[RECORDS FOR THE TASK Boundary: Start]
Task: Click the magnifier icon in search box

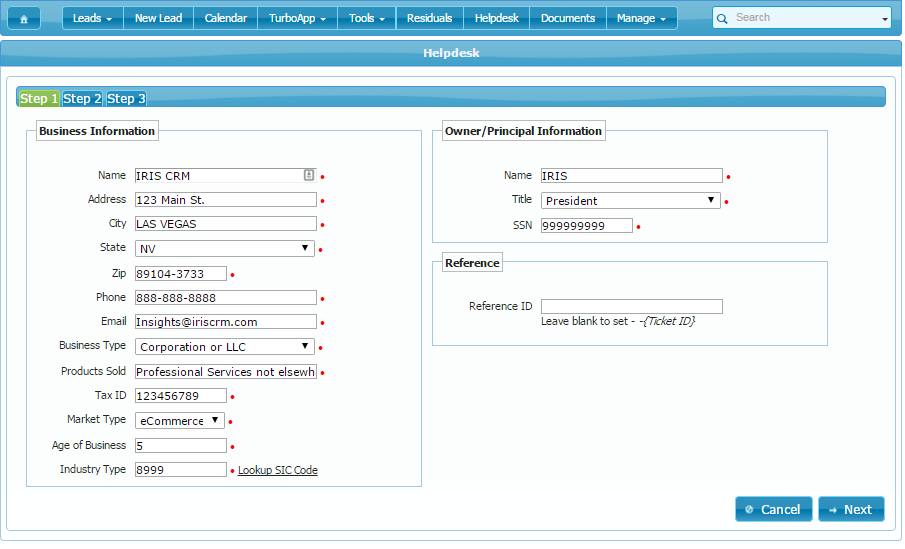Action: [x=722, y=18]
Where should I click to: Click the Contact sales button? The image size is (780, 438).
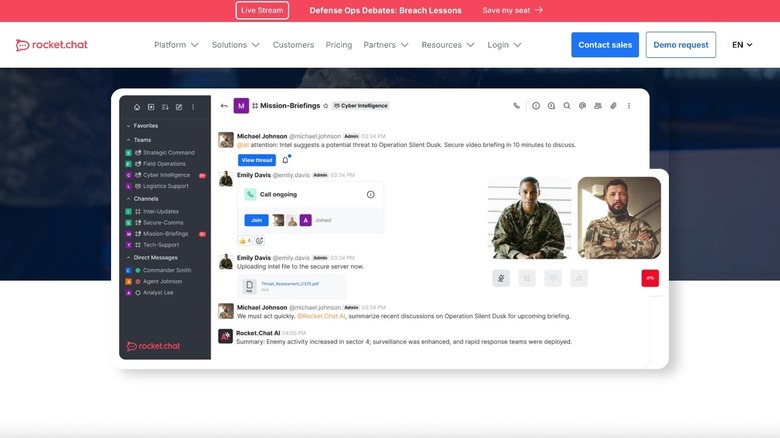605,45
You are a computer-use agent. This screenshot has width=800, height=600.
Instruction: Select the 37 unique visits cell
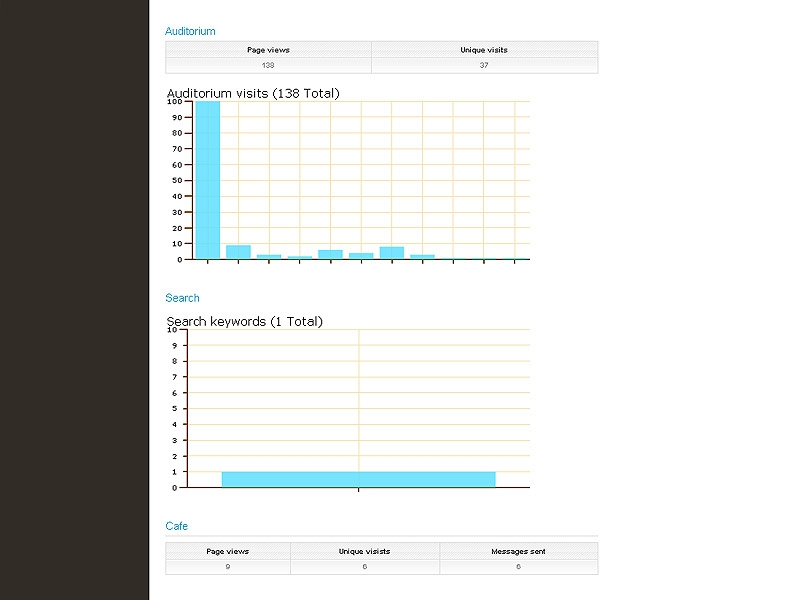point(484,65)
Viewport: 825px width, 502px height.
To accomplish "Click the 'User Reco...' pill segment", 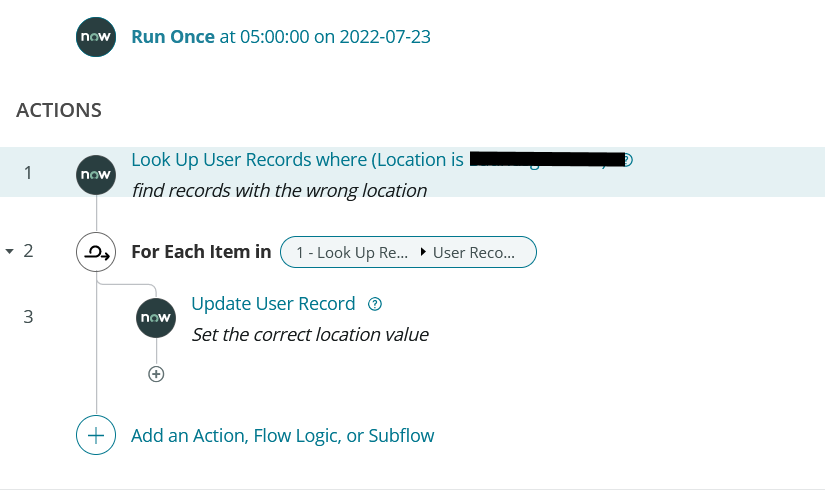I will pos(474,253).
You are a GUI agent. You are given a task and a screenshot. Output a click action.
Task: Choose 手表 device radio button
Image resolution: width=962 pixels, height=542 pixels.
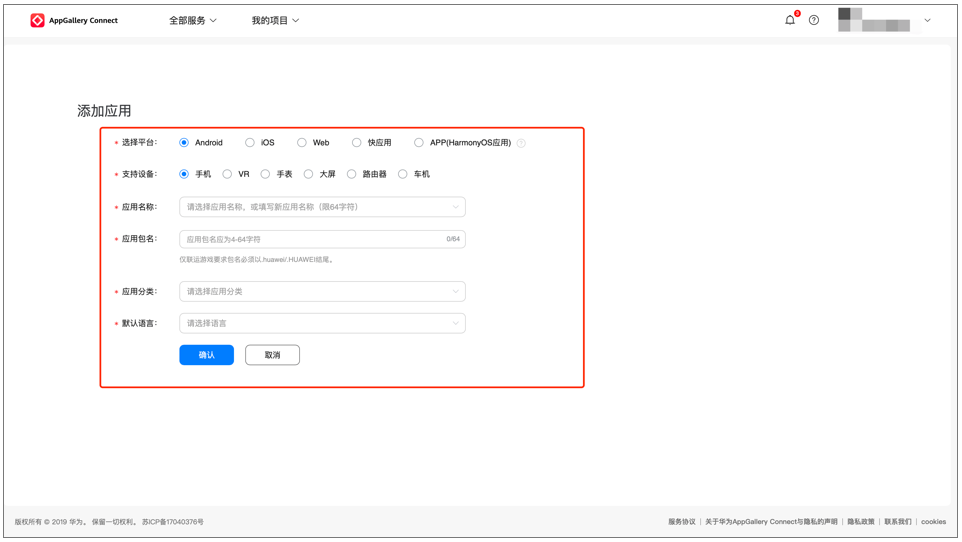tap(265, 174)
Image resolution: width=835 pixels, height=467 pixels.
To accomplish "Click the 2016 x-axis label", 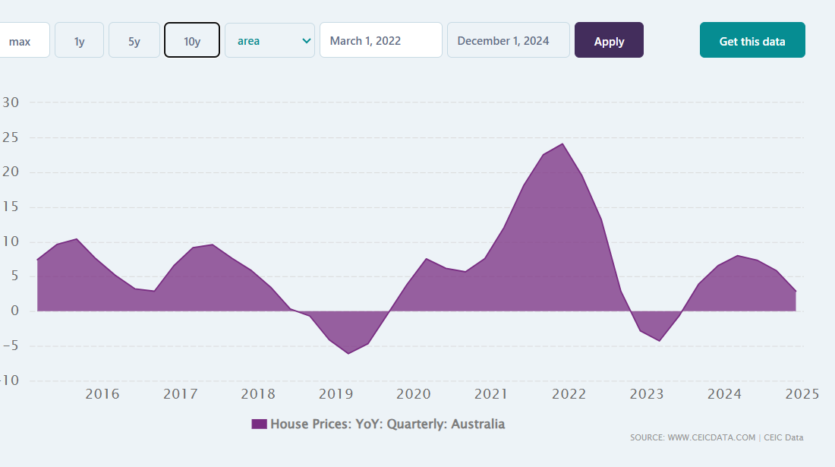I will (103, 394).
[RECORDS FOR THE TASK Boundary: End]
[RECORDS FOR THE TASK Boundary: Start]
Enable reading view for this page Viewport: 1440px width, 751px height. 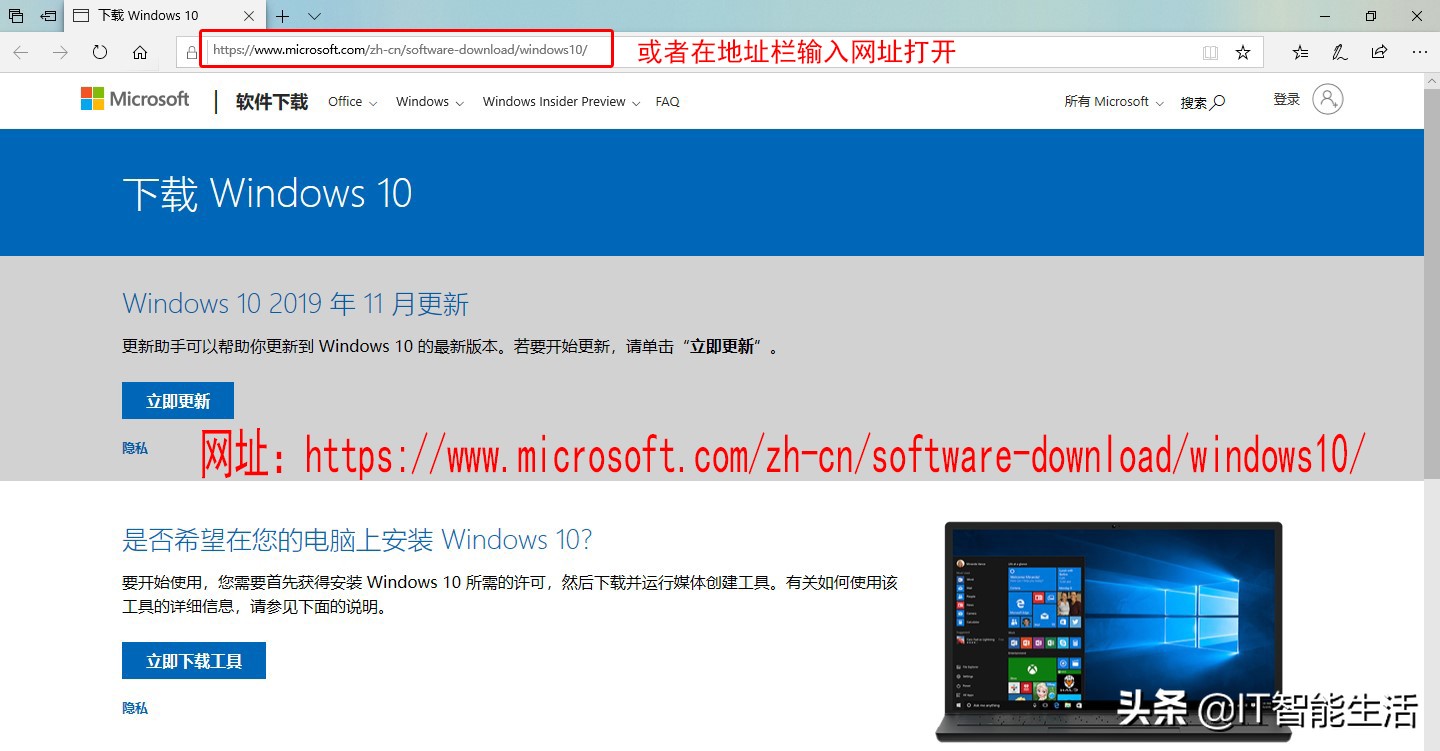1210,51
[RECORDS FOR THE TASK Boundary: End]
### WHAT YOU HAVE TO DO
Your output must be one number: how many lines of the listing include "screenshot".

### ANSWER BELOW
2